Carbon offsets from a permanent forest sink project – keep it real

Project Rameka sequester and ride
Project Rameka sequester and ride

In which I guest-post as myself and describe a carbon forest sink project I am involved in and our debate about whether we should provide carbon offsets to anyone as part of the project. I originally wrote this for the Greens Frogblog

Simon Johnson is a conservationist, tramper, accountant, former DOC worker and resource management consultant. Simon also blogs periodically at Hot-Topic.co.nz. In this guest post he writes about carbon offsetting from the point of view of a carbon forest.

I am one of the trustees of a small 47-hectare carbon forest sink and native re-vegetation project and mountain bike park; “Project Rameka” in the east Takaka hills in Golden Bay.

It’s really a response to climate change made by two of my old friends, Bronwen Wall and Jonathan Kennett, who bought the land in 2008. Bronwen and Jonathan decided to apply their experience organising native planting projects in Wellington to climate change after reading the 2007 fourth report of the International Panel on Climate Change (IPCC).

It’s been embraced enthusiastically by the Golden Bay community who do the planting, pest control and track work through Project Rameka Inc.

The land is owned by a trust and I am one of the trustees. I did the early accounting for the trust and prepared the application to get the land into the Permanent Forest Sinks Iniative (PFSI).

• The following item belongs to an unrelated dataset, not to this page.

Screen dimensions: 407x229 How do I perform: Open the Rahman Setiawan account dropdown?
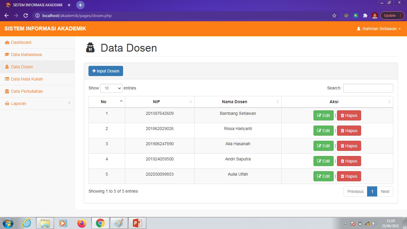coord(379,29)
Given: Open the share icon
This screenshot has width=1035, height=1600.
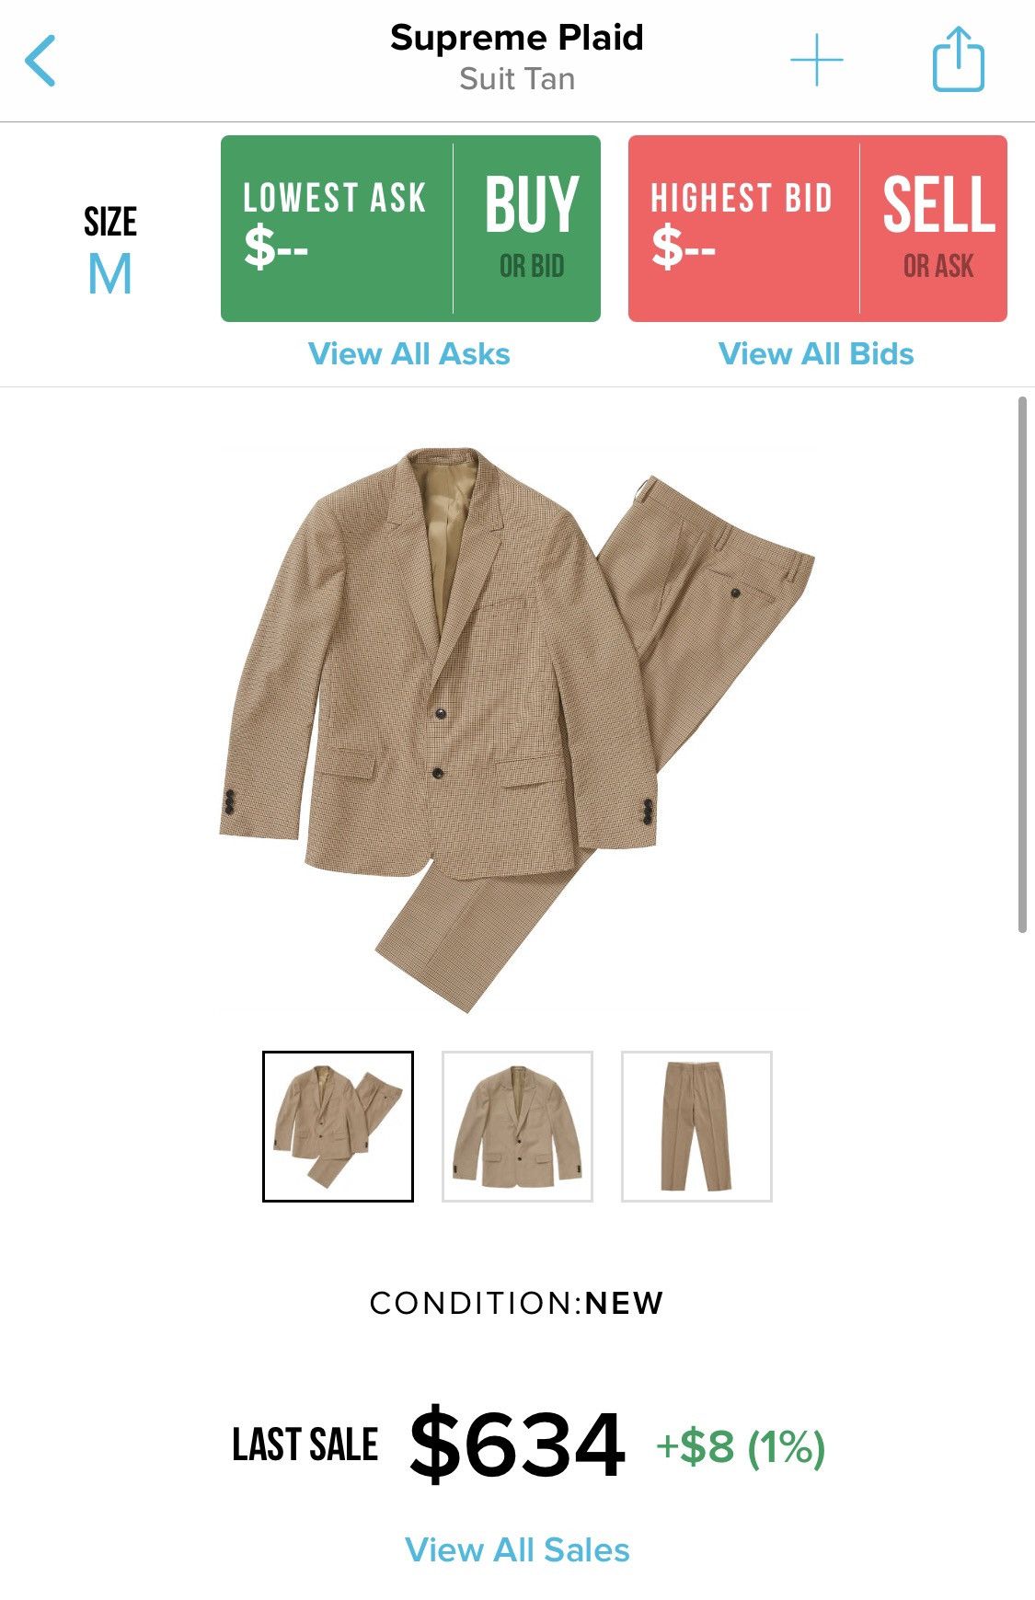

In return for a 50-year covenant restricting the land use to forest, we receive about 800 carbon credits (specifically assigned amount units) per year for Project Rameka. These units started life as part of New Zealand’s 1990 baseline amount of ‘Kyoto’ units under the Kyoto Protocol.

How many units we get is based on the amount of carbon withdrawn from the atmosphere by the trees. Thanks to the Golden Bay weather, plants grow really quickly. So we really are storing carbon. We have seen 3cm annual growth rings in the few pines we have removed.